今回の統合で業界が注目していたのは、イオンが13%を出資するツルハホールディングスが加わるかどうかという点だったが、結局参加しなかった。ツルハは北海道を起点に徐々に南下しており、現在東日本に勢力を拡大中だ。14年5月期の連結売上高は前期比13%増の3884億円で業界3位。営業利益は9%増の241億円でマツモトキヨシを上回る。
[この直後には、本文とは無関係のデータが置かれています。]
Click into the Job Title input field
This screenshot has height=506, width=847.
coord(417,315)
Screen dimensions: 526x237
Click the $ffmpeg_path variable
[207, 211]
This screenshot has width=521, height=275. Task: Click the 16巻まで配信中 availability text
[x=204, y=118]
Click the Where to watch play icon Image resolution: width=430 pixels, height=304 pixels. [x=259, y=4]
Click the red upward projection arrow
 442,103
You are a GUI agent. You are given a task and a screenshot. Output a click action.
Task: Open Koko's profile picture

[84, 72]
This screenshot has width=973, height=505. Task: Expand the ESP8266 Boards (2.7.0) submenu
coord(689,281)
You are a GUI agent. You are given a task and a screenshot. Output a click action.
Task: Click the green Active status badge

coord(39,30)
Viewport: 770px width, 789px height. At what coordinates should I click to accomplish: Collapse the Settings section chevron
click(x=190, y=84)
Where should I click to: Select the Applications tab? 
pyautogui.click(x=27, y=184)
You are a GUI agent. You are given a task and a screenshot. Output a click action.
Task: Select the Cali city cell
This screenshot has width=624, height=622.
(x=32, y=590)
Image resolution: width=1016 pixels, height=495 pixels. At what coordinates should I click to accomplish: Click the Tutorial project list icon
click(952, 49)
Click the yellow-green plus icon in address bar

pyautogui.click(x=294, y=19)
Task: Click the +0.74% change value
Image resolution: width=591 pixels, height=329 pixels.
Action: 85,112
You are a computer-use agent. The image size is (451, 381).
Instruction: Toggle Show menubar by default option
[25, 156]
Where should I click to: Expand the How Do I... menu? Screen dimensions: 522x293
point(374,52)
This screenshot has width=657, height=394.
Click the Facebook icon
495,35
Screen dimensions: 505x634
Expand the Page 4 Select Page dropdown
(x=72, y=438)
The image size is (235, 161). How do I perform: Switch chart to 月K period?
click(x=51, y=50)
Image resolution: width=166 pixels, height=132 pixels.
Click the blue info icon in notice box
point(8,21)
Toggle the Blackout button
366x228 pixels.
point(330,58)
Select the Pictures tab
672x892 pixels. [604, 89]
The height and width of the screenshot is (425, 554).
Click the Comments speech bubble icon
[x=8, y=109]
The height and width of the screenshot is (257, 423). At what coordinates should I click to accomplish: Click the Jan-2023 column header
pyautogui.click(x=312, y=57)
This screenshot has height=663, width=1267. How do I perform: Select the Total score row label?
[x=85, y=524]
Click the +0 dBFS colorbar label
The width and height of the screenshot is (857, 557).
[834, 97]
ツルハがイオン連合に合流すれば売上高は9000億円を超え、営業利益は400億円超のダントツで業界トップのチェーンが誕生する。

 会見でツルハについて聞かれた岡田社長は「(ツルハの鶴羽樹会長は)第一級の経営者であることは間違いない。敬意を持って、これからも接していきたい」と慎重に言葉を選んだ。

 日本チェーンドラッグストア協会がまとめたドラックストアの13年度総売上高は、6兆97億円。コンビニの9.4兆円に及ばないものの、調剤薬局(市場規模5兆円)と合わせるとコンビニを上回る。利益率の高い調剤事業の取り込みを目指すイオンが仕掛けた経営統合は、今後の業界勢力図にどのような影響を与えるのか。「新たな業界再編が進む可能性も高い」(業界関係者)との見方も強く、しばらくは目が離せない状況が続く。